JAKARTA — Anggota Komisi VII DPR RI Putra Nababan menyoroti pentingnya keberpihakan yang lebih konkret kepada Usaha Mikro, Kecil, dan Menengah (UMKM) serta pelaku ekonomi kreatif (Ekraf), melalui strategi yang terencana sejak sebelum wisatawan tiba di Indonesia.
Ia menilai target kunjungan wisatawan mancanegara (wisman) dan devisa yang ditetapkan Kementerian Pariwisata dan Ekonomi Kreatif (Kemenparekraf) untuk 2026 masih kurang ambisius.
Putra membandingkan capaian itu dengan Thailand yang mampu mendatangkan 28 juta wisman dan meraih devisa mencapai US$29 miliar. Sementara itu, Indonesia baru menargetkan 22 juta wisman atau setara devisa sekitar Rp370 triliun pada 2026.
“Saya lihat targetnya ini memang cukup baik, tetapi mungkin kurang fantastis dan kurang ambisius, ujar Putra dalam rapat kerja dengan Menparekraf di Gedung Nusantara I, DPR RI, Senayan, Jakarta, Senin (17/11/2025).
Menurut Putra, pembahasan mengenai UMKM dan Ekraf tak boleh berhenti pada angka-angka sertifikasi atau jumlah lembaga pendamping. Ia meminta kementerian lebih fokus pada outcome, terutama bagaimana strategi wisata Indonesia dapat menghidupkan UMKM dan Ekraf secara nyata.
Putra menegaskan bahwa keberpihakan harus dibangun sejak wisatawan masih berada di negara asal. “Sejak mereka (wisman) berada di negara mereka, kita sudah bisa mengarahkan mereka (akan) melihat apa, mereka (akan mengunjungi destinasi apa), dan mereka (akan) beli apa,” tutur Putra.
Ia menilai strategi promosi tak boleh hanya mengandalkan media sosial.
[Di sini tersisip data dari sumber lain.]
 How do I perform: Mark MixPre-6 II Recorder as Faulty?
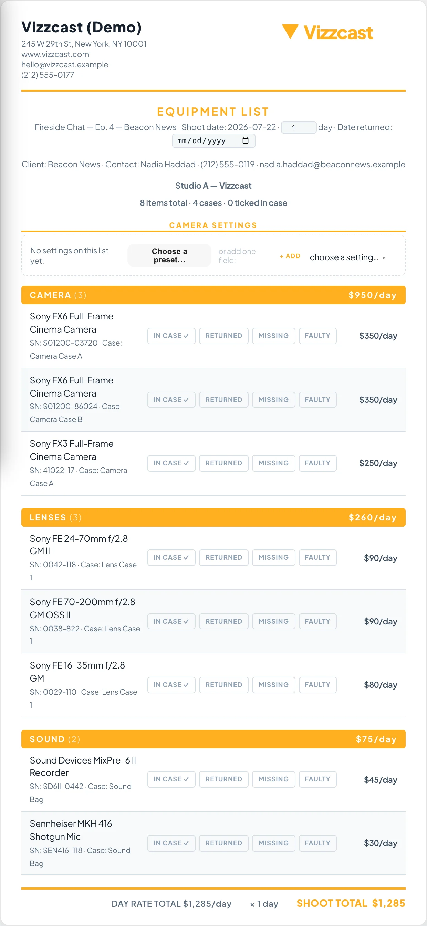tap(318, 779)
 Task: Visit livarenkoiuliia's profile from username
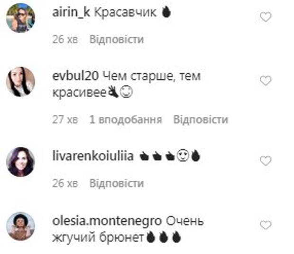[93, 156]
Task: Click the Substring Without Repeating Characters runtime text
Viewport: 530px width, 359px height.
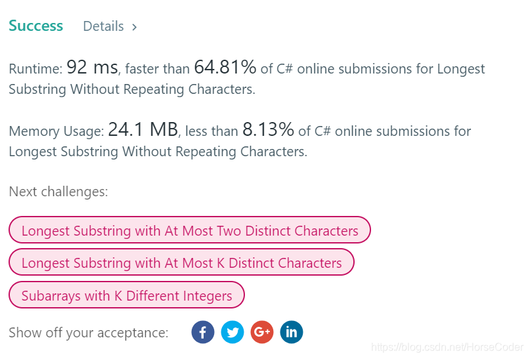Action: point(132,89)
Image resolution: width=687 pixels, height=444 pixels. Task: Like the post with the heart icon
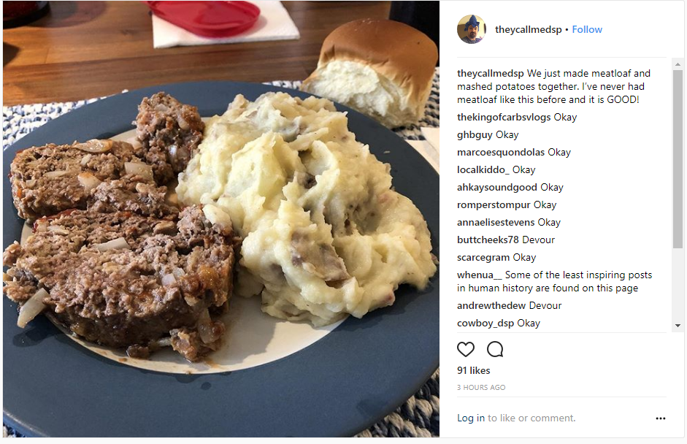pyautogui.click(x=465, y=349)
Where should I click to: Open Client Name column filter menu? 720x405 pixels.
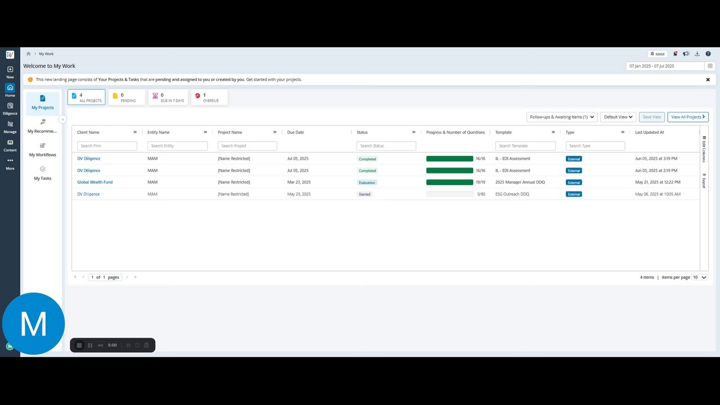(135, 132)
Menurutnya, arah paket wisata harus diatur agar wisatawan benar-benar membelanjakan uangnya pada produk lokal, alih-alih fast food. Jangan sampai wisman yang datang hanya sekadar berfoto-foto, tetapi spending-nya kecil.“(Pengeluaran) sebesar US$1.300 sampai US$1.400 dari wisatawan yang Ibu targetkan bersama dengan jajaran, itu harus diarahkan sebanyak mungkin ke UMKM dan Ekraf,” tegas Politisi Fraksi PDI-Perjuangan ini.
Putra meminta Kemenparekraf memanfaatkan perannya sebagai leading sector pariwisata untuk memastikan belanja wisatawan berpihak pada usaha kecil, ekonomi kreatif, dan desa wisata. “Jadi, saya berangkat dulu dengan keberpihakan. Tidak ada di ruangan ini, baik pemerintah maupun legislatif yang tidak berpihak kepada rakyat,” tegas Putra.
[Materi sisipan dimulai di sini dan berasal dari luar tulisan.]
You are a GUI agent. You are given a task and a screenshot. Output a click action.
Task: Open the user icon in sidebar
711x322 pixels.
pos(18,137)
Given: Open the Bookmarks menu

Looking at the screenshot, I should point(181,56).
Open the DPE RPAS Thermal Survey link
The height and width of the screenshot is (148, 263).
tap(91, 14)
Selain soal keberpihakan, ia juga menyoroti relevansi pendidikan vokasi pariwisata di Politeknik Pariwisata (Poltekpar) di berbagai daerah. Ia mengingatkan kembali perdebatan panjang di DPR terkait penyisipan satu kata “dapat” dalam pasal mengenai pendidikan pariwisata di UU Kepariwisataan.